QUOTED TEXT:
* * * * * * *
We may have 45 days before we get a killing frost. then there will be nothing for the bees to collect except maybe some wild flowers that were covered to protect from frost., but that is here at home.

. Al


----------



## txsteele (Nov 19, 2014)

Well Al, that’s why I prefaced my comment with “there are guys on here with WAY MORE experience than me”. 

I won’t get into a pissing contest with you. 

You and I must have read his comment differently.


----------



## cityfeet (Feb 1, 2015)

txsteele said:


> You can buy a Queen for about $35-45 ish shipped over night


I've had to do that before. Now, I'm far from the most experienced also, but my concern about adding a queen at this point is whether there would be drones flying around for mating. I heard once that that's seasonal, for lack of a better way of putting it. Not sure if there's ANY truth to that but definitely something I'd have to research and consider if that was the direction I needed to go


----------



## cityfeet (Feb 1, 2015)

alleyyooper said:


> All I can say it is good your south.


This is true. We won't hit freezing temps until November timeframe and will start having warm days in Feb/Mar, but still risk frosts in April


----------



## ed/La (Feb 26, 2009)

Cityfeet I think you are doing fine. You do need to inspect brood to see where you are at.


----------



## alleyyooper (Apr 22, 2005)

If you buy a queen no need to worry about drones. they are supposed to be mated already.

Also no pissing match just not something that should be done here in the north and never with out looking at the bottom box.

 Al


----------



## cityfeet (Feb 1, 2015)

Good point about the queens being mated. I didn't think of that.

And I didn't take what you said in a negative way at all. I recognize that you are absolutely correct and in the north (I grew up in New England) the colder weather is right around the corner


----------



## RonTgottagoat (Feb 27, 2014)

I was thinking a mates queen as well. Lapped bee supply had mated caronolian, saskatraz, and an Italian hybrid for like $34 dollars. I think shipping was $12. My saz queen I got from them has turned into a strong hive. I made the split June 2 and it’s in two boxes. Marked queen was cool as it’s helped me have confidence in looking for a queen. I think it’s helped me find unmarked ones in my other hives.


----------



## cityfeet (Feb 1, 2015)

RonTgottagoat said:


> Marked queen was cool as it’s helped me have confidence in looking for a queen. I think it’s helped me find unmarked ones in my other hives.


 I've done the same when I've bought them. An extra $5 goes a long way in making sure that she's integrated with the hive alright.


----------



## RonTgottagoat (Feb 27, 2014)

What happened with your hive? Requiem or combined?


----------



## cityfeet (Feb 1, 2015)

RonTgottagoat said:


> What happened with your hive? Requiem or combined?


I really felt it was honey bound and the best thing would be to take the honey and give them room for brood after cleaning it up. I pulled 6 deep frames from the top hive body and left 4. I just checked on it last weekend and the frames I emptied were already filled with honey and capped again. At this point I'll just leave them. This hive has been a survivor and was a swarm I captured. I've just gotta trust that they know what they're doing and will survive lol


----------



## RonTgottagoat (Feb 27, 2014)

Cool they are doing good.


----------



## Bob M. (Nov 5, 2018)
* * * * * * *
GOALS:
1. Render this sentence from the beekeeping thread in Spanish: "I pulled 6 deep frames from the top hive body and left 4."
2. Transcribe the passage of the beekeeping thread that opens with the words containing "## alleyyooper (Apr" and closes with "the bottom box.".

Dataset records:
* * * * * * *
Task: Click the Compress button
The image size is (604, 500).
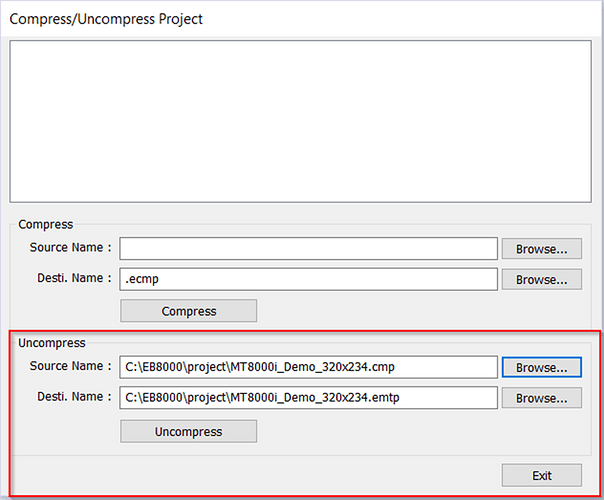Action: click(x=188, y=311)
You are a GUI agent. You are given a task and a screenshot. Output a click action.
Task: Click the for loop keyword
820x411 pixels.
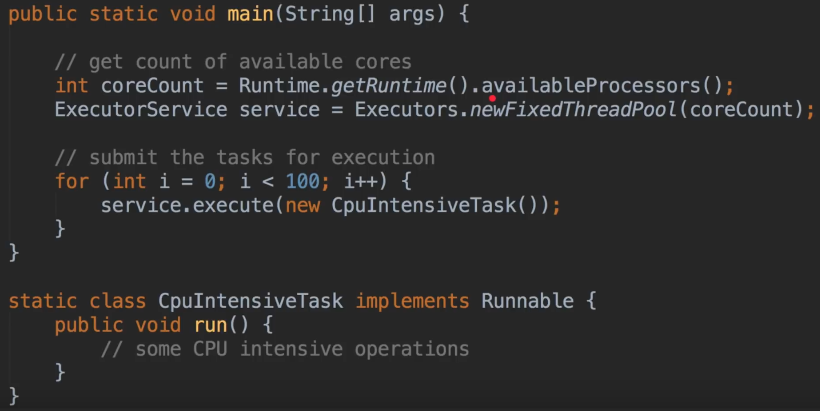[x=72, y=181]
* * * * * * *
WRITTEN ANSWERS:
1. Saqué 6 cuadros profundos del cuerpo superior de la colmena y dejé 4.

2.
## alleyyooper (Apr 22, 2005)

If you buy a queen no need to worry about drones. they are supposed to be mated already.

Also no pissing match just not something that should be done here in the north and never with out looking at the bottom box.